## [Work request]
Scan the records for the string "value"; copy each line where it occurs.

## [Source data]
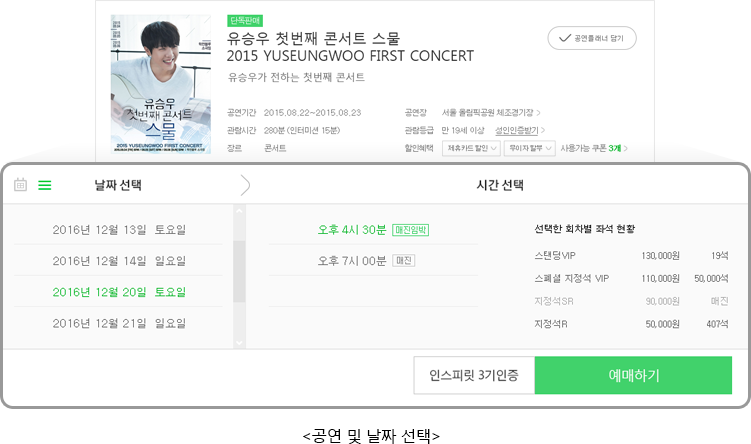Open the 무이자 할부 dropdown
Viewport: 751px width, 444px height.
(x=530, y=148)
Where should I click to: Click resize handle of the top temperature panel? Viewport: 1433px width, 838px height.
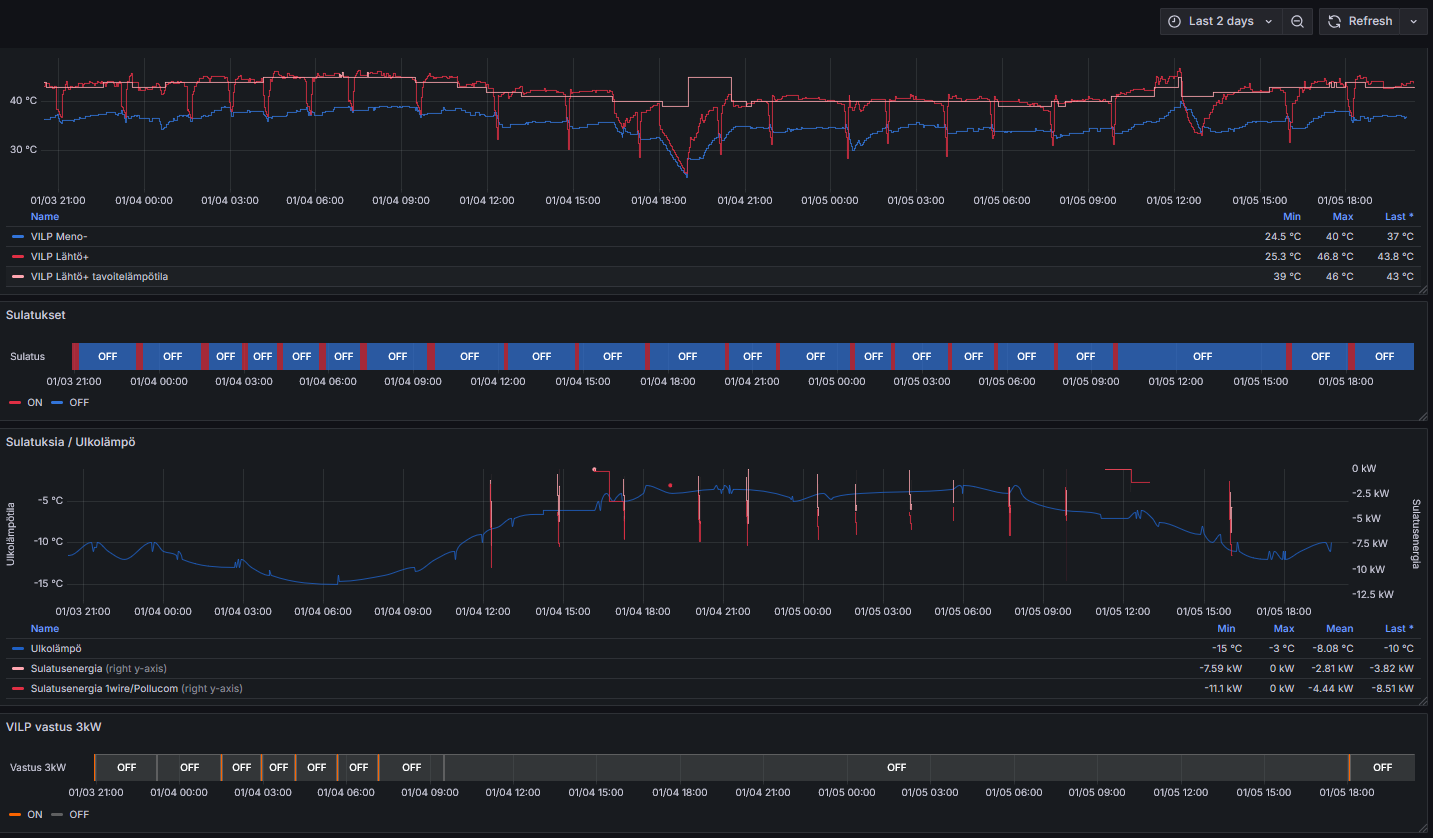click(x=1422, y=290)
* * *
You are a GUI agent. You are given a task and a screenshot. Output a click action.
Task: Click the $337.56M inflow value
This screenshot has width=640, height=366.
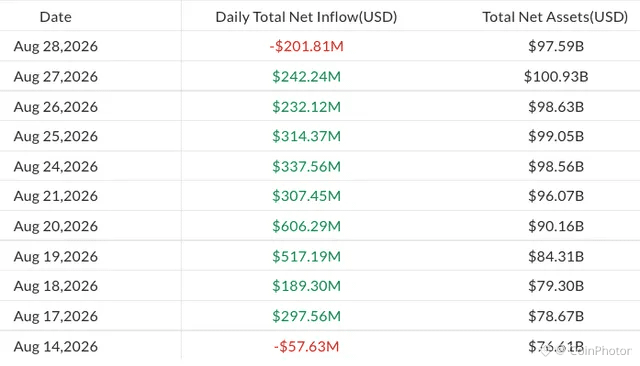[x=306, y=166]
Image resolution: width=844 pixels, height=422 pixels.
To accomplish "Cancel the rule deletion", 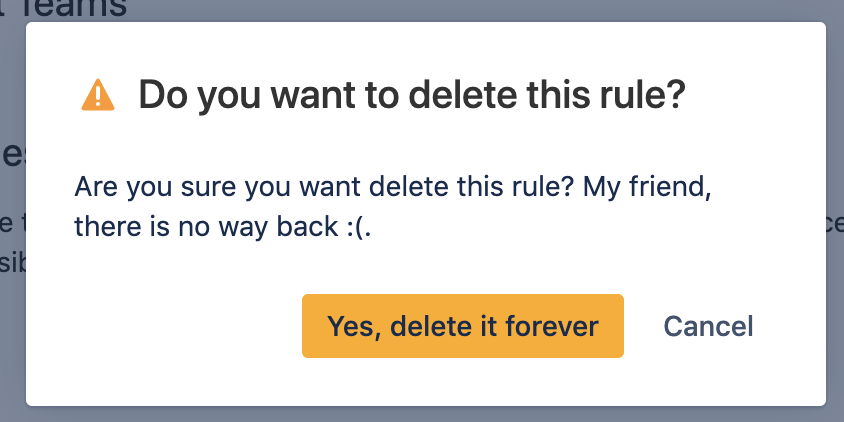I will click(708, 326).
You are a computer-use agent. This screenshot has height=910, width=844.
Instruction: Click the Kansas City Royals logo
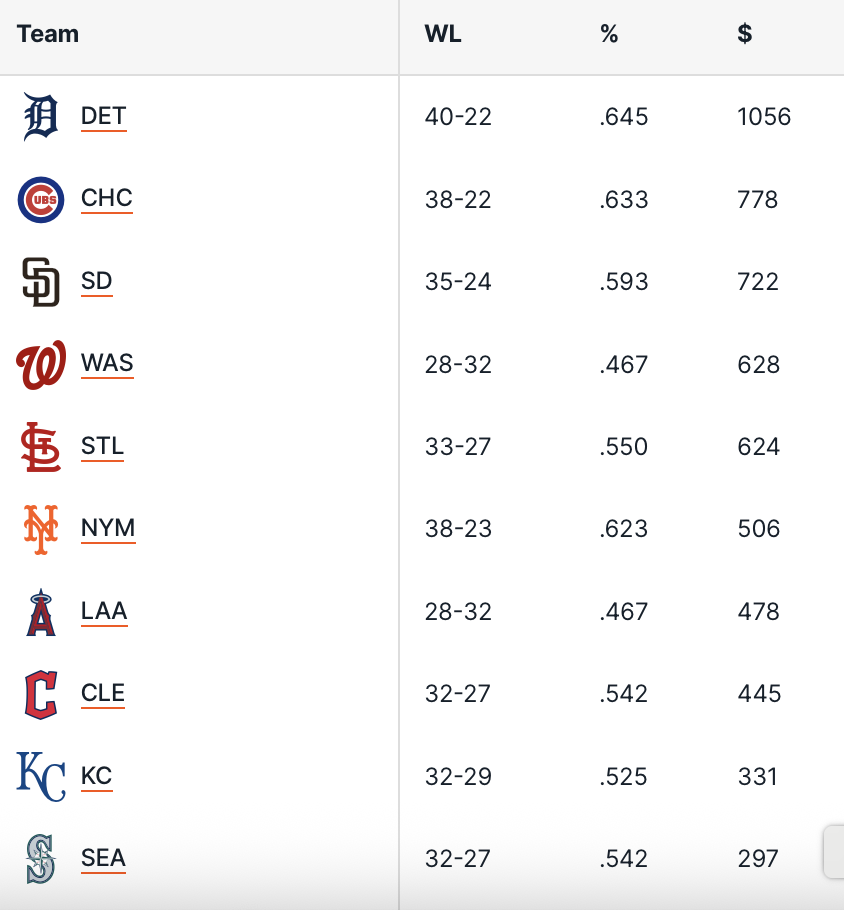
---
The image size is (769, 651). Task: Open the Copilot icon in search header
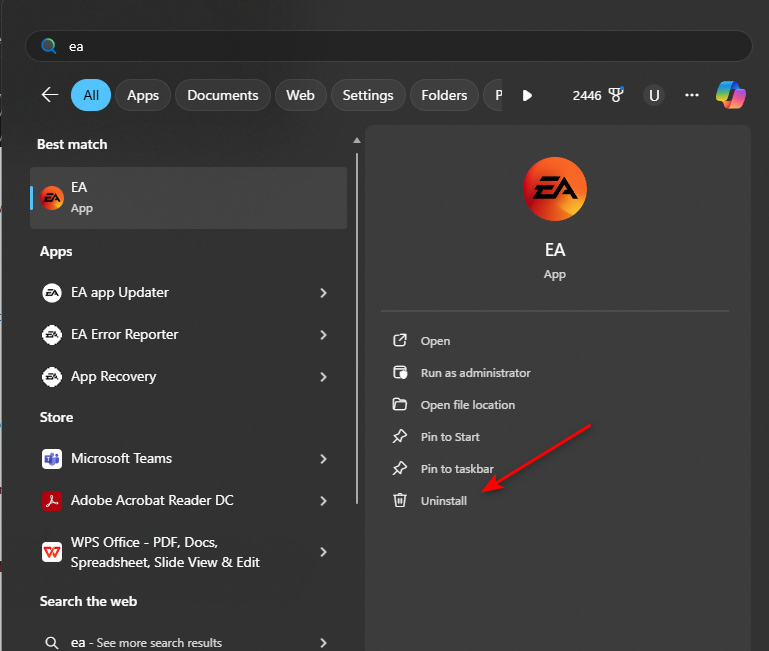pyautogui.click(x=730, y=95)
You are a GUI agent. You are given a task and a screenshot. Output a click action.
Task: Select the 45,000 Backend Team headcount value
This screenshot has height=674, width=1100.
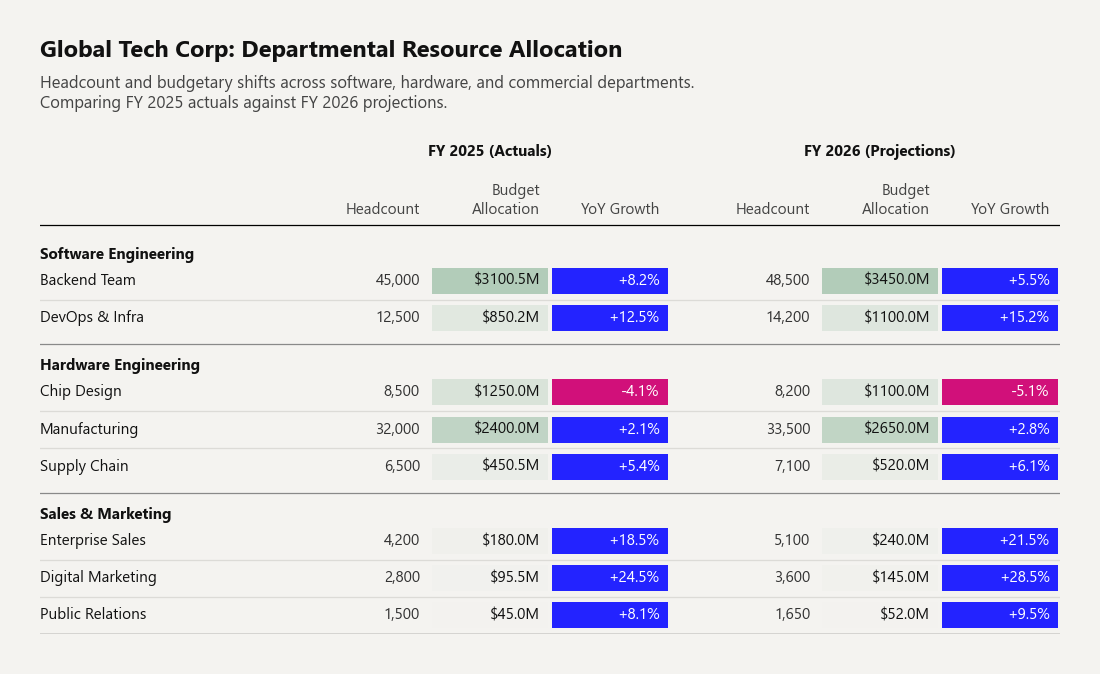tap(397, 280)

## [Your response]
Task: Click the $337.56M inflow value
Task: Select the 45,000 Backend Team headcount value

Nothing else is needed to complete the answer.